Welcome to the Springfield Old Capitol Art Fair!
Whether you are a serious art collector or are just developing an appreciation, there is original art here for you, in the form of jewelry, sculpture, photography, glassware, pottery, wood, metalwork, oils, watercolors, and other media.
The Old Capitol Art Fair, centered in Springfield, Illinois, reigns as one of the most popular, juried art fairs in the country. Originally developed to contribute to the community's cultural, social, and economic growth, the Fair has become an acknowledged success and a model for fairs in other cities.
History of the Fair
The Old Capitol Art Fair was initiated in 1961 by the then Executive Director of the Springfield Central Area Development Association, William Montague. Beginning in 1961 the original concept was defined by the purpose: "Economic, social, cultural, historical and physical aspects of the central area of Springfield, so as to enhance the City, County, and State, and to make a model Capitol City to be observed by other cities of the nation as a source of pride and emulation."
Initially several community organizations sent representatives to a planning conference. Participating were: the Illinois State Museum, the Springfield Art Association, the Women's Club, Springfield Junior League, the Planning Commission, Springfield Chapter of Architects and Premiere Plus Art Gallery. The initial meeting produced the rules and financial needs, as well as the original goals.
These goals are stated:
- To bring Illinois and neighboring states' artists together to a one-day fair.
- To educate the public and provide a chance to purchase original art.
- To supply a cultural event which fulfills the goals of Springfield Central Area Development Association.
- To develop a civic art collection for the city of Springfield.
The first Fair was May 26, 1961 from 10 to 6. From the beginning factory made and commercially cast objects were not permitted. Booths were constructed twice that year because a storm knocked them down during the night. The entire Fair budget was $1000.

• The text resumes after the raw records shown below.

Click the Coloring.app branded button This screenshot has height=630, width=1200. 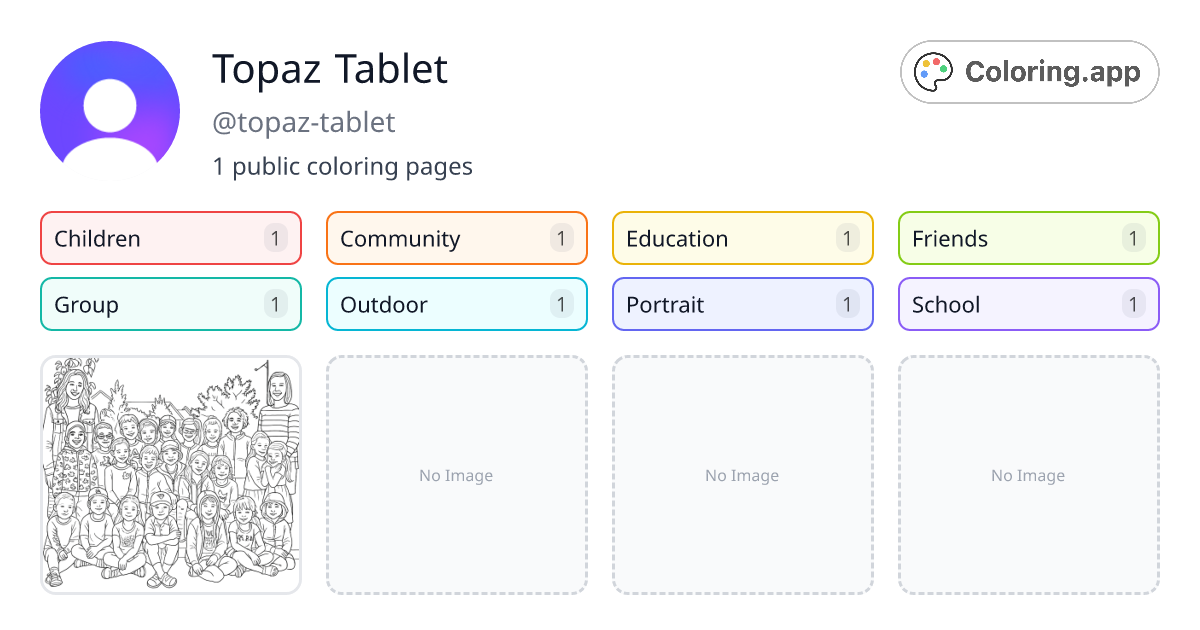click(x=1029, y=71)
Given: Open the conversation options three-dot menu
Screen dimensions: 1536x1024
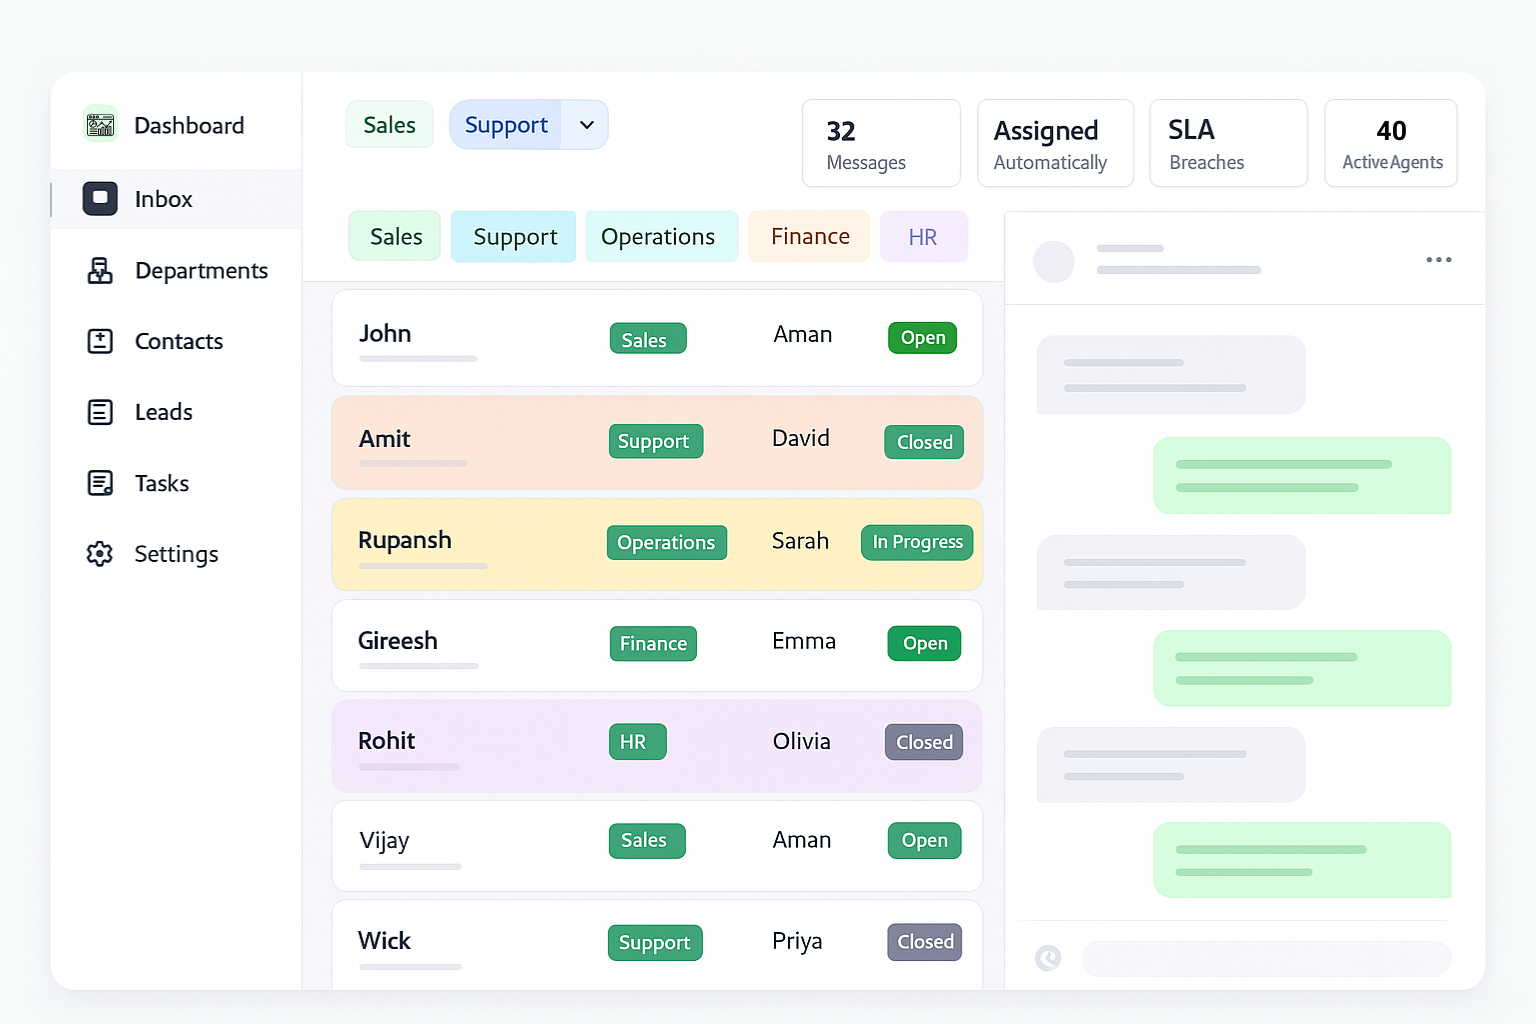Looking at the screenshot, I should pos(1438,259).
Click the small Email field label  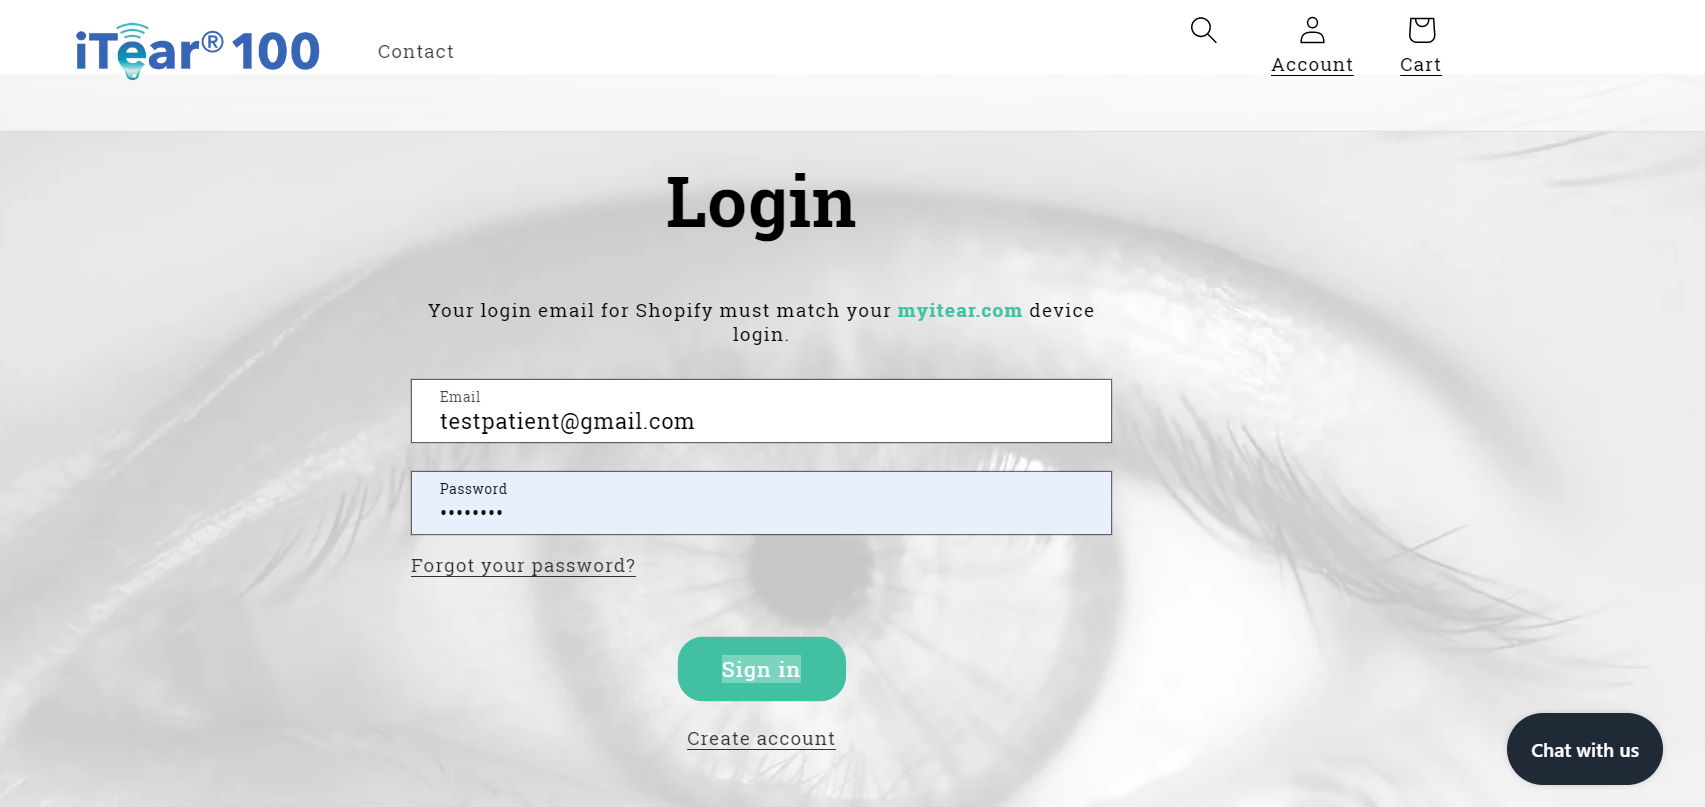click(460, 397)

The Children's Tent, established in 1965, allowed pre-schoolers through high school age young people to select art without parental assistance. The tradition continues today.
The Kiwanis Club was the original food vendor, selling hot dogs and other quick foods. The profits from their booth contributed to the purchase of a permanent Children's Tent.
The Old Capitol Art Fair was located in the heart of downtown Springfield until 1966 when it moved to the Lincoln home area during restoration of the Old State Capitol. It returned in 1971. During this time the budget grew to $6000 and the first Patron's Party was hosted at City Hall. Often the chairman hosted parties for artists and volunteers.
The Fair held special events to recognize the bi-centennial, the renewal of the entire Old Capitol Mall, and its own 25th Anniversary. During this time it separated from SCADA and OCAF became financially and managerially independent. Currently a volunteer board of directors plans and administers the Fair each year.